▼

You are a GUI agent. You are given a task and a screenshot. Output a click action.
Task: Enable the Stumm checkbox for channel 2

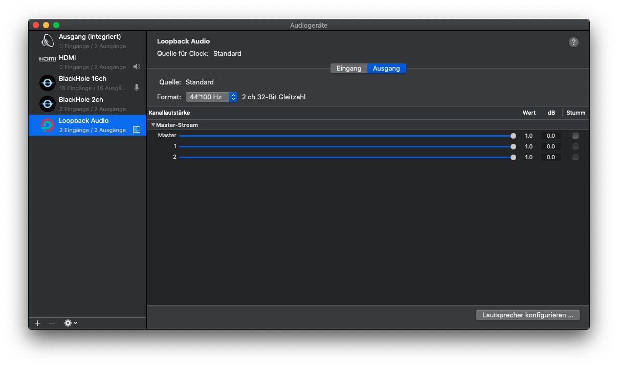pos(576,157)
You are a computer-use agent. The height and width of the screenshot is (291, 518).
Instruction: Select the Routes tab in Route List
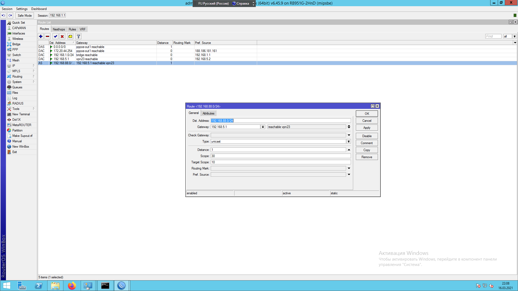pyautogui.click(x=44, y=29)

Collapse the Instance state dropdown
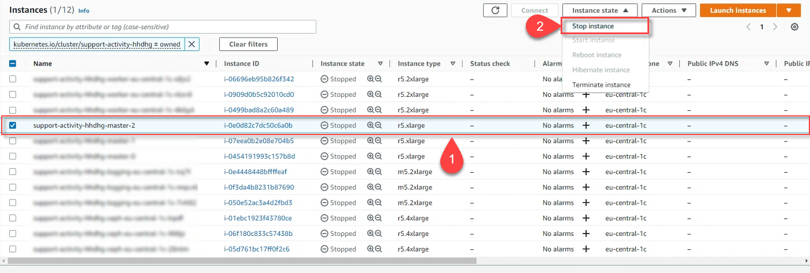coord(599,10)
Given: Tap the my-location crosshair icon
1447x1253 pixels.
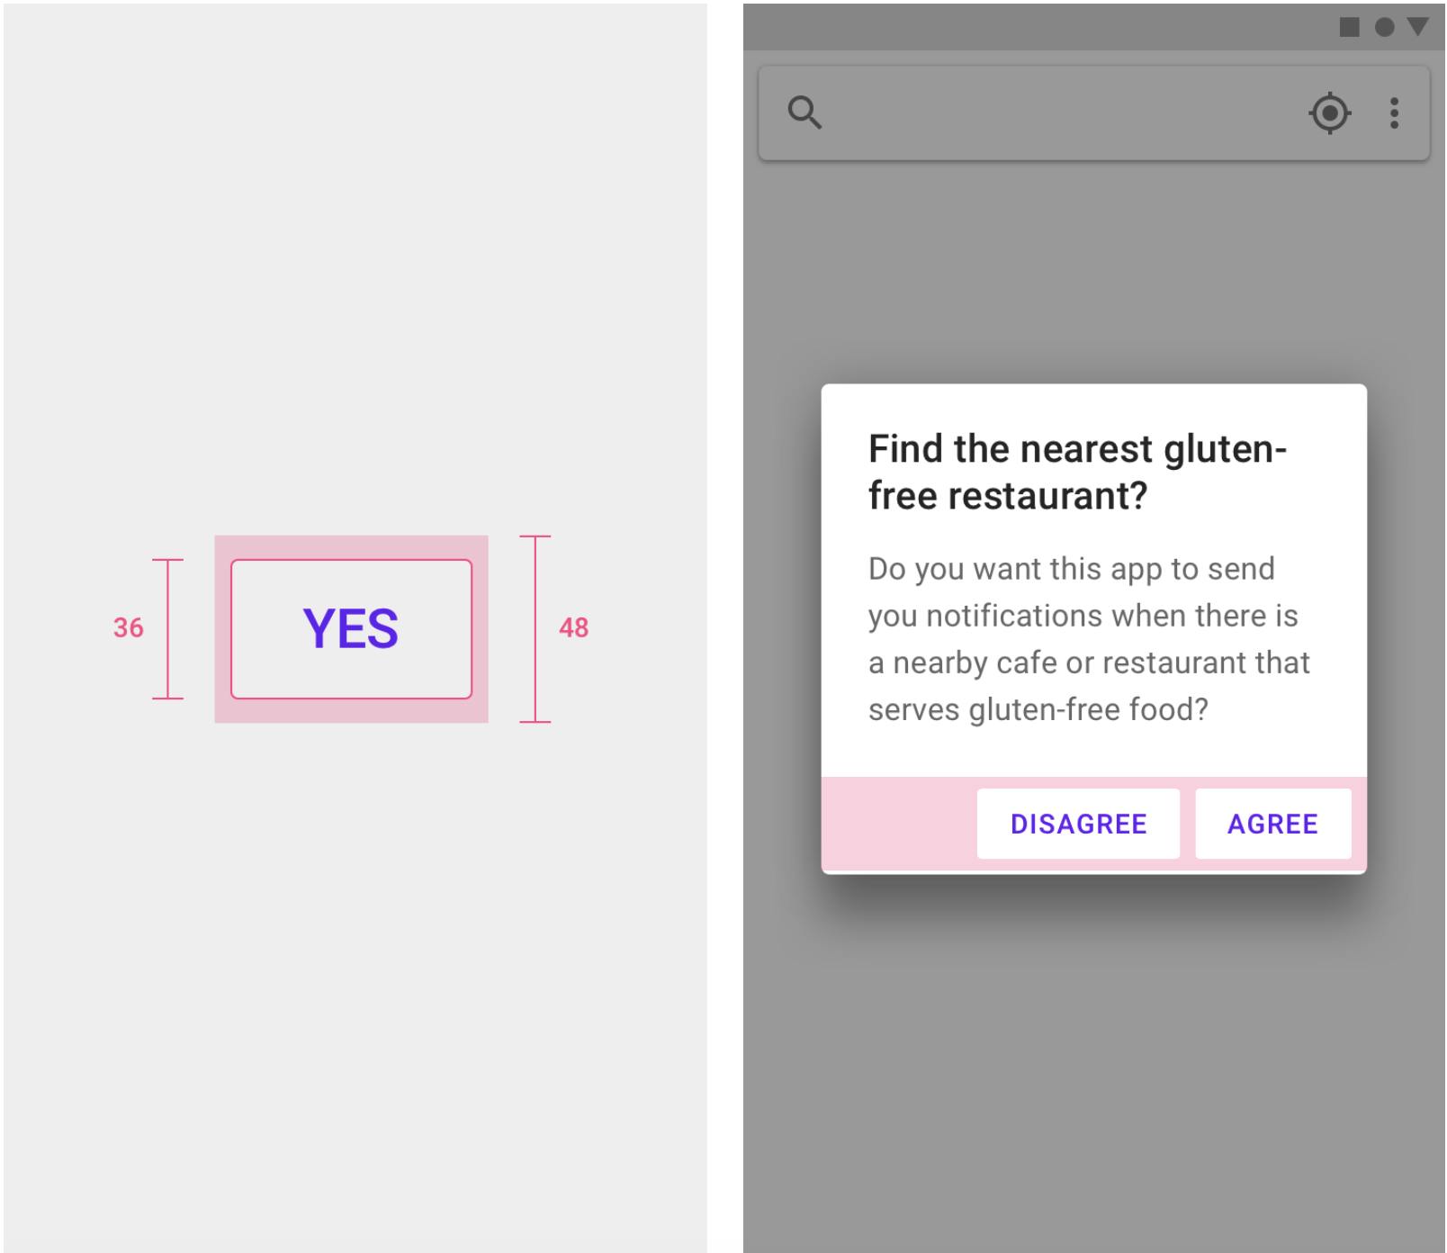Looking at the screenshot, I should pyautogui.click(x=1329, y=113).
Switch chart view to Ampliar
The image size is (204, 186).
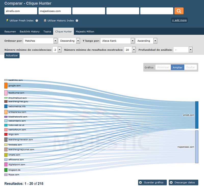point(177,67)
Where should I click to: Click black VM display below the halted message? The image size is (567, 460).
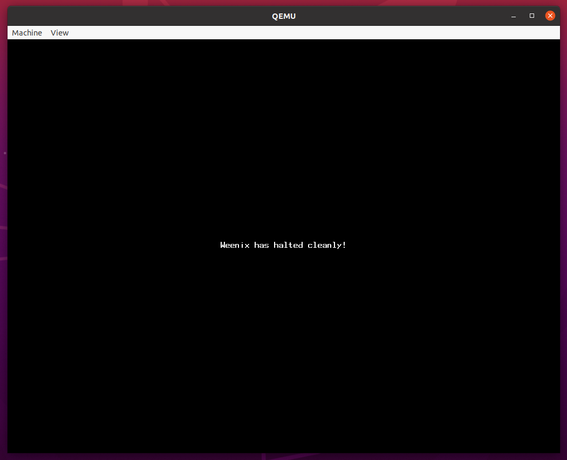click(283, 350)
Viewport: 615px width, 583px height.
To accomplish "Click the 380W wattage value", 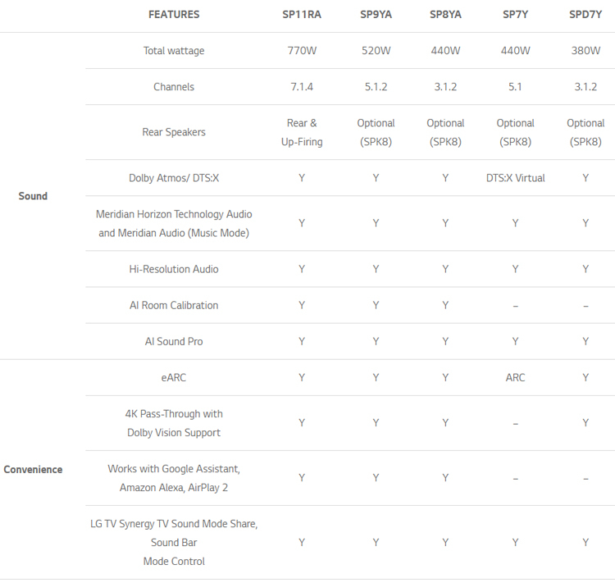I will click(x=585, y=51).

▲

- **OBJECTIVE**: Copy the records word for word from the beginning through the line that contains "coord(599,10)", with both ends included. Leave the pictures out of your copy.

- **OUTPUT OF THE TASK**:
You are a GUI agent. You are given a task and a screenshot. Output a click action.
Task: Enable the Stumm checkbox for channel 2

pos(576,157)
You are a computer-use agent. The height and width of the screenshot is (291, 518).
Instruction: Select the Routes tab in Route List
pyautogui.click(x=44, y=29)

Collapse the Instance state dropdown
coord(599,10)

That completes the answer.